The essay below (thanks to Virginia for sending it to me!) is attributed to George Carlin...but he has denied it, and so do I...this is good, and he is good, but this is someone else (sadly serious) and has been forwarded in countless email chains - but during this time of holiday stress and expectations, it is a good reminder:
The Paradox of our Time

The paradox of our time in history is that we have taller buildings, but shorter tempers; wider freeways, but narrower viewpoints. We spend more, but have less; we buy more, but enjoy less. We have bigger houses and smaller families; more conveniences, but less time. We have more degrees, but less sense; more knowledge, but less judgment; more experts, yet more problems; more medicine, but less wellness.

We drink too much, smoke too much, spend too recklessly, laugh too little, drive too fast, get too angry, stay up too late, get up too tired, read too little, watch TV too much, and pray too seldom. We have multiplied our possessions, but reduced our values. We talk too much, love too seldom, and hate too often.
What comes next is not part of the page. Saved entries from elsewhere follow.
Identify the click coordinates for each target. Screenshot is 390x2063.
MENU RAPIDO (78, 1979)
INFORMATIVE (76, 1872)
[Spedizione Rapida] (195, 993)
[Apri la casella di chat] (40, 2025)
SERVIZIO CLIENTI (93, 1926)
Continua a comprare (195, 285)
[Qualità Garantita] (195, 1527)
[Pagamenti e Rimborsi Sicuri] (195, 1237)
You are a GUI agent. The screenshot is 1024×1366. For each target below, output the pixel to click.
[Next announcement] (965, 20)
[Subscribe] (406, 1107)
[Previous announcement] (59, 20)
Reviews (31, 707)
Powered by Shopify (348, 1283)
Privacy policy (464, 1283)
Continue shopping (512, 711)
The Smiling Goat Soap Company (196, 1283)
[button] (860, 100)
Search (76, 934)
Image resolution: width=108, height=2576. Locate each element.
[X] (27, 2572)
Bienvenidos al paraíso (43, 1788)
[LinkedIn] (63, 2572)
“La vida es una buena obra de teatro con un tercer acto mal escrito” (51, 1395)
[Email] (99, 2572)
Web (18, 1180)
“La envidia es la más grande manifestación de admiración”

We've learned how to make a living, but not a life. We've added years to life, not life to years. We've been all the way to the moon and back, but have trouble crossing the street to meet a new neighbor. We conquered outer space, but not inner space. We've done larger things, but not better things. We've cleaned up the air, but polluted the soul. We've conquered the atom, but not our prejudice.

Remember, spend some time with your loved ones, because they are not going to be around forever.

Remember, say a kind word to someone who looks up to you in awe, because that little person soon will grow up and leave your side.

Remember to give a warm hug to the one next to you, because that is the only treasure you can give with your heart and it doesn't cost a cent.

Remember to say, "I love you" to your partner and your loved ones; but most of all, mean it. A kiss and an embrace will mend hurt when it comes from deep inside of you.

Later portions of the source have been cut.